TEXT SEGMENT start
5.4 Proceeds from contributions for Units and Additional
Limited
Partnership Interests and other Partnership funds shall be held
by the General
Partners as fiduciaries for the exclusive use of the Partnership
and after the
start of Partnership operations shall be temporarily invested in
U.S. Treasury
Bills and Bonds, bank certificates of deposit, bank repurchase
obligations,
commercial paper (investment grade), and tax-exempt notes and
bonds, or
registered investment companies holding such securities.
Interest thereon shall
inure to the benefit of the Partnership, and the Limited
Partners, as such,
shall not receive interest on funds contributed by them. Any
funds (other than
designated reserves) not invested or committed for investment in
Projects or
Project Interests within 18 months from the effective date of
the Prospectus
shall be distributed pro rata to the Limited Partners as a
return of capital.
Section 6: Organizational Expenses.
6.1 The Partnership shall pay all costs of qualifying and
offering the
Units and Additional Limited Partnership Interests (including
sales
commissions) and all formation and organization expenses,
including expenses
associated with the selection and acquisition of Projects (which
expenses are,
however, subject to the limitation set forth in Section 9.6.1
hereof). The
General Partners will be liable for the amount, if any, by which
the aggregate
organizational expenses and sales commissions exceed 15% of the
gross proceeds
from the sale of Units and Additional Limited Partnership
Interests.
Section 7: Profits and Losses.
TEXT SEGMENT end
**WRITTEN INSTRUCTION 1:** In the partnership agreement excerpt, above what percentage of gross proceeds do the General Partners become liable for organizational expenses and sales commissions?
**WRITTEN INSTRUCTION 2:** Reproduce the lines of the records that start with the line containing "The height and width of the screenshot is (140, 162)." and go on through the line containing "will (249, 314).", with both of those lines included.
The text above and the records that come next are separate material.
RECORDED INFORMATION start
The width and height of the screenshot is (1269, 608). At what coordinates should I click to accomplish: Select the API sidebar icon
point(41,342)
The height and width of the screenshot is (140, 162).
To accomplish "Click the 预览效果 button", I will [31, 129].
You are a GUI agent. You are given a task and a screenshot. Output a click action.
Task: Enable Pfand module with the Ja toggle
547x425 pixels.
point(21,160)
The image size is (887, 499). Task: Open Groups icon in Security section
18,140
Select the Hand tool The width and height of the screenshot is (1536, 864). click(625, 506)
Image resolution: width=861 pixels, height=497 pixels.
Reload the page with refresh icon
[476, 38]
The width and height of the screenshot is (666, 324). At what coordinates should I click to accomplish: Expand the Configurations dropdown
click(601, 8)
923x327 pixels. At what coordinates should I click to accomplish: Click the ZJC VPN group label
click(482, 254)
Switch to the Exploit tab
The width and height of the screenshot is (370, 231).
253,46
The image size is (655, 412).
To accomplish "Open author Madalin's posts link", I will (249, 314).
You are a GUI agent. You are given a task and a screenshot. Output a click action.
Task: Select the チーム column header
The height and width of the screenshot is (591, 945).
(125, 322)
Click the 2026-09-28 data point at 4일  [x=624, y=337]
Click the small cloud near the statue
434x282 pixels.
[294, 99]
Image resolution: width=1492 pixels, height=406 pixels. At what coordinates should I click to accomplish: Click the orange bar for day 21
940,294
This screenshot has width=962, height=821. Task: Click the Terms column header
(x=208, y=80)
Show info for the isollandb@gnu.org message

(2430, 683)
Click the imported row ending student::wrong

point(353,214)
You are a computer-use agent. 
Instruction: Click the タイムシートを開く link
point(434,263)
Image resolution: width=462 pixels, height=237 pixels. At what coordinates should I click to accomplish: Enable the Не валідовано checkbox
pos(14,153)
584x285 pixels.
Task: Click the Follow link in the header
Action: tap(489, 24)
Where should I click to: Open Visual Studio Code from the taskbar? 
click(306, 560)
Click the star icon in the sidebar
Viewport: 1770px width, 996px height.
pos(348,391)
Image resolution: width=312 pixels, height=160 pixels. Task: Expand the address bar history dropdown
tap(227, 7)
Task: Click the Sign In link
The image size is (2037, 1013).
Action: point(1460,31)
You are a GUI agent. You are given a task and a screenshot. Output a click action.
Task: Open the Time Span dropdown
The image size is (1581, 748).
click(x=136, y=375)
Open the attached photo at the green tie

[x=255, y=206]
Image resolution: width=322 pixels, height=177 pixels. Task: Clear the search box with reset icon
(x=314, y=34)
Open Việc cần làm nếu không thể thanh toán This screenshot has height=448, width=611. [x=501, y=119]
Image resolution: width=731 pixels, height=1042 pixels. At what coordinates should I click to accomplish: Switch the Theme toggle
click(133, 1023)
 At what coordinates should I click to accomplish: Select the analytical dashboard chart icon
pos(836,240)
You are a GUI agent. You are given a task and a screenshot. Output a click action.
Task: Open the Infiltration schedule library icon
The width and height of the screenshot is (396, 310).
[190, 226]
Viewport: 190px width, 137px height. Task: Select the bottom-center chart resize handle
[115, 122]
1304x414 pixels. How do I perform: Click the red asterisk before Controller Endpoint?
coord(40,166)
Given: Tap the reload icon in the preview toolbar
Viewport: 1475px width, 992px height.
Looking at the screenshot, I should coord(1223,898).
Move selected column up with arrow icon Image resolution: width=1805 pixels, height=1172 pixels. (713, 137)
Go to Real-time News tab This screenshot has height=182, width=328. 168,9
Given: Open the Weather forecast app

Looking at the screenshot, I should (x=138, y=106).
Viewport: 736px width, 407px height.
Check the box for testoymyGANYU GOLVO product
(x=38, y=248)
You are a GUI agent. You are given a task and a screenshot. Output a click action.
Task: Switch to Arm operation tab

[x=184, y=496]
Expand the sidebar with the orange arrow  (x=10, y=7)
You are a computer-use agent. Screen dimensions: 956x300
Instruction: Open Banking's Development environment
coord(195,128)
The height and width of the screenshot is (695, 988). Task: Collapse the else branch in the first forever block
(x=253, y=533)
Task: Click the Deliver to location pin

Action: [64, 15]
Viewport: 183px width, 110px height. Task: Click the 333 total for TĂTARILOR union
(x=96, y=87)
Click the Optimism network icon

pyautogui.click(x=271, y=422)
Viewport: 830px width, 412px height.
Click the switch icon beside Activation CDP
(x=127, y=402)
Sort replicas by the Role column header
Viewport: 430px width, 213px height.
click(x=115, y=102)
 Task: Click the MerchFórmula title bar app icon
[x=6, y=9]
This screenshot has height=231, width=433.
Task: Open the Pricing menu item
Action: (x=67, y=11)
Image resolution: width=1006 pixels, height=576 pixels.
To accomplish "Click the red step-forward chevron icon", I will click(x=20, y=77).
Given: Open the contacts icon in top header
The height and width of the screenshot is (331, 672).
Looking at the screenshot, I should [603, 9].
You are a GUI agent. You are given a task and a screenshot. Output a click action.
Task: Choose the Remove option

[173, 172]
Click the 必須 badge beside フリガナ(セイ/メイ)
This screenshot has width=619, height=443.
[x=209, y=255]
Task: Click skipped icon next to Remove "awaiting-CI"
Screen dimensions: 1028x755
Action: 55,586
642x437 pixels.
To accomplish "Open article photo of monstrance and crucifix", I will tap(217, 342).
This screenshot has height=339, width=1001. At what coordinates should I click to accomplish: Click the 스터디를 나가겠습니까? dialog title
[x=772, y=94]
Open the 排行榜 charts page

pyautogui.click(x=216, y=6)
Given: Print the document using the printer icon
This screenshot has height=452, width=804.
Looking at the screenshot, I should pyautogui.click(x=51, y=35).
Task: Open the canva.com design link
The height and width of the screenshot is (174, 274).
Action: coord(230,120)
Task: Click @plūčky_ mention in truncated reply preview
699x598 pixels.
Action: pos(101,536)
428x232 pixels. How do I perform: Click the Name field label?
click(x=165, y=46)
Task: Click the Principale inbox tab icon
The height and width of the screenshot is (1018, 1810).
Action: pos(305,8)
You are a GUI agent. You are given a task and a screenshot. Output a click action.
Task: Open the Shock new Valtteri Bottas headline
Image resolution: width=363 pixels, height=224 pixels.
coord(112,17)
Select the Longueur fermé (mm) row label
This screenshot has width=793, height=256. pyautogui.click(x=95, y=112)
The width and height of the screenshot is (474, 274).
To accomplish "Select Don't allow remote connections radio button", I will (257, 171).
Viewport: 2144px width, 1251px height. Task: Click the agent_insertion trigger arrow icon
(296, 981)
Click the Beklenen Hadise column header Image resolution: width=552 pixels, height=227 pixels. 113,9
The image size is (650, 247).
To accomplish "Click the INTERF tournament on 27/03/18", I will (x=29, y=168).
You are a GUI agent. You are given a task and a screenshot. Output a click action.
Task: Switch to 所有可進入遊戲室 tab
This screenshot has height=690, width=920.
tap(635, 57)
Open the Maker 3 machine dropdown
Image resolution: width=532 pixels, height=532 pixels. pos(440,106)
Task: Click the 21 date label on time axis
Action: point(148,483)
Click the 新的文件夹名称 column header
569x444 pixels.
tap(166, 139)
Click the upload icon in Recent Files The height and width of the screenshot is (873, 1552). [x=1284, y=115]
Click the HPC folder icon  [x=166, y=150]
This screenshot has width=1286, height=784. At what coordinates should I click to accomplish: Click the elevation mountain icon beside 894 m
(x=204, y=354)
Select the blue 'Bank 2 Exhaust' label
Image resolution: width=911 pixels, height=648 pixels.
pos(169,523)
RECORDED INFORMATION end
**EXERCISE RESULT 1:** 15% of the gross proceeds from the sale of Units and Additional Limited Partnership Interests.

**EXERCISE RESULT 2:**
The height and width of the screenshot is (140, 162).
To accomplish "Click the 预览效果 button", I will [31, 129].
You are a GUI agent. You are given a task and a screenshot. Output a click action.
Task: Enable Pfand module with the Ja toggle
547x425 pixels.
point(21,160)
The image size is (887, 499). Task: Open Groups icon in Security section
18,140
Select the Hand tool The width and height of the screenshot is (1536, 864). click(625, 506)
Image resolution: width=861 pixels, height=497 pixels.
Reload the page with refresh icon
[476, 38]
The width and height of the screenshot is (666, 324). At what coordinates should I click to accomplish: Expand the Configurations dropdown
click(601, 8)
923x327 pixels. At what coordinates should I click to accomplish: Click the ZJC VPN group label
click(482, 254)
Switch to the Exploit tab
The width and height of the screenshot is (370, 231).
253,46
The image size is (655, 412).
To accomplish "Open author Madalin's posts link", I will (249, 314).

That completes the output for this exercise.